*TASK BRIEF*:
Return the entries in their entirety, precisely as given.

(Beginning of DATA)

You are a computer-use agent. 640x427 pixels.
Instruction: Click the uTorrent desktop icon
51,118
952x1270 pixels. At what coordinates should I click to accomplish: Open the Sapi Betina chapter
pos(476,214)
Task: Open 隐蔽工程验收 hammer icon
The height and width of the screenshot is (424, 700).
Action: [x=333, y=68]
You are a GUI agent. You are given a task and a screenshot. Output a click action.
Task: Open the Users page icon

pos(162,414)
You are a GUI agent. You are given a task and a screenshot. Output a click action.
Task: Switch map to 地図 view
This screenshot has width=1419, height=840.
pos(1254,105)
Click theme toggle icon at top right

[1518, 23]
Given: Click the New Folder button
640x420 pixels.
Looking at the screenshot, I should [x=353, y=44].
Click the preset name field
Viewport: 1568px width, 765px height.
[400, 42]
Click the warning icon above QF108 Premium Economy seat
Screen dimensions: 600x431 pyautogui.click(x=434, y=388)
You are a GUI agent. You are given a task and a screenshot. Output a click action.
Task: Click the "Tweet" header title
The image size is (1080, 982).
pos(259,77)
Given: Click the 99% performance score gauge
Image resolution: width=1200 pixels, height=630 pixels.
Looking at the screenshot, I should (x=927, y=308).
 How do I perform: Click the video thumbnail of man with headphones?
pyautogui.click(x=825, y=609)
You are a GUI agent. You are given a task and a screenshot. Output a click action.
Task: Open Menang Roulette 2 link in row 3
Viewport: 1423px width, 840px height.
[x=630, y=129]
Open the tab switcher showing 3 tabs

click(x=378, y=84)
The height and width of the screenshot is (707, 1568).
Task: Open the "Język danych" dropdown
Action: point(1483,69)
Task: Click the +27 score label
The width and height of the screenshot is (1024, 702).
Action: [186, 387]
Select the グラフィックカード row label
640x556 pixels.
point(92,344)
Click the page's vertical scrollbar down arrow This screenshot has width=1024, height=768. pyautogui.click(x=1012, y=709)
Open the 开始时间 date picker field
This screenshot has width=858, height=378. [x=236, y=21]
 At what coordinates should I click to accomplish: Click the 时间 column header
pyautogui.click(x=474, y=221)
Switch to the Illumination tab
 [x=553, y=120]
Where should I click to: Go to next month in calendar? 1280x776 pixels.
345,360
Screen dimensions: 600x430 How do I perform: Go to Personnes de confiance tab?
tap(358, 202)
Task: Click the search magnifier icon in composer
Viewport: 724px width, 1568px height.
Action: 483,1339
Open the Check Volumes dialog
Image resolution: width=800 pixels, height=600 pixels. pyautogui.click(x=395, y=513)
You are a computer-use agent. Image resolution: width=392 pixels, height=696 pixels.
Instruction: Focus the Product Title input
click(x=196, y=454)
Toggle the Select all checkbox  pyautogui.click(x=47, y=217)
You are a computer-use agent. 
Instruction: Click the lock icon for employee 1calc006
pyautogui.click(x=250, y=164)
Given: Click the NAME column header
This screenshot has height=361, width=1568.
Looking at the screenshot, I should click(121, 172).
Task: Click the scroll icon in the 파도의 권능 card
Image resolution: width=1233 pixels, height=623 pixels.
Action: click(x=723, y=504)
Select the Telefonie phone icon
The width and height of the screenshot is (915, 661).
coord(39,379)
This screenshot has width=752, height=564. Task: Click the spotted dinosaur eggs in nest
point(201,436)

(End of DATA)

*EXPECTED ANSWER*:
You are a computer-use agent. 640x427 pixels.
Instruction: Click the uTorrent desktop icon
51,118
952x1270 pixels. At what coordinates should I click to accomplish: Open the Sapi Betina chapter
pos(476,214)
Task: Open 隐蔽工程验收 hammer icon
The height and width of the screenshot is (424, 700).
Action: [x=333, y=68]
You are a GUI agent. You are given a task and a screenshot. Output a click action.
Task: Open the Users page icon

pos(162,414)
You are a GUI agent. You are given a task and a screenshot. Output a click action.
Task: Switch map to 地図 view
This screenshot has width=1419, height=840.
pos(1254,105)
Click theme toggle icon at top right

[1518, 23]
Given: Click the New Folder button
640x420 pixels.
Looking at the screenshot, I should [x=353, y=44].
Click the preset name field
Viewport: 1568px width, 765px height.
[400, 42]
Click the warning icon above QF108 Premium Economy seat
Screen dimensions: 600x431 pyautogui.click(x=434, y=388)
You are a GUI agent. You are given a task and a screenshot. Output a click action.
Task: Click the "Tweet" header title
The image size is (1080, 982).
pos(259,77)
Given: Click the 99% performance score gauge
Image resolution: width=1200 pixels, height=630 pixels.
Looking at the screenshot, I should (x=927, y=308).
 How do I perform: Click the video thumbnail of man with headphones?
pyautogui.click(x=825, y=609)
You are a GUI agent. You are given a task and a screenshot. Output a click action.
Task: Open Menang Roulette 2 link in row 3
Viewport: 1423px width, 840px height.
[x=630, y=129]
Open the tab switcher showing 3 tabs

click(x=378, y=84)
The height and width of the screenshot is (707, 1568).
Task: Open the "Język danych" dropdown
Action: point(1483,69)
Task: Click the +27 score label
The width and height of the screenshot is (1024, 702).
Action: [186, 387]
Select the グラフィックカード row label
640x556 pixels.
point(92,344)
Click the page's vertical scrollbar down arrow This screenshot has width=1024, height=768. pyautogui.click(x=1012, y=709)
Open the 开始时间 date picker field
This screenshot has width=858, height=378. [x=236, y=21]
 At what coordinates should I click to accomplish: Click the 时间 column header
pyautogui.click(x=474, y=221)
Switch to the Illumination tab
 [x=553, y=120]
Where should I click to: Go to next month in calendar? 1280x776 pixels.
345,360
Screen dimensions: 600x430 How do I perform: Go to Personnes de confiance tab?
tap(358, 202)
Task: Click the search magnifier icon in composer
Viewport: 724px width, 1568px height.
Action: 483,1339
Open the Check Volumes dialog
Image resolution: width=800 pixels, height=600 pixels. pyautogui.click(x=395, y=513)
You are a computer-use agent. Image resolution: width=392 pixels, height=696 pixels.
Instruction: Focus the Product Title input
click(x=196, y=454)
Toggle the Select all checkbox  pyautogui.click(x=47, y=217)
You are a computer-use agent. 
Instruction: Click the lock icon for employee 1calc006
pyautogui.click(x=250, y=164)
Given: Click the NAME column header
This screenshot has height=361, width=1568.
Looking at the screenshot, I should click(121, 172).
Task: Click the scroll icon in the 파도의 권능 card
Image resolution: width=1233 pixels, height=623 pixels.
Action: click(x=723, y=504)
Select the Telefonie phone icon
The width and height of the screenshot is (915, 661).
coord(39,379)
This screenshot has width=752, height=564. Task: Click the spotted dinosaur eggs in nest
point(201,436)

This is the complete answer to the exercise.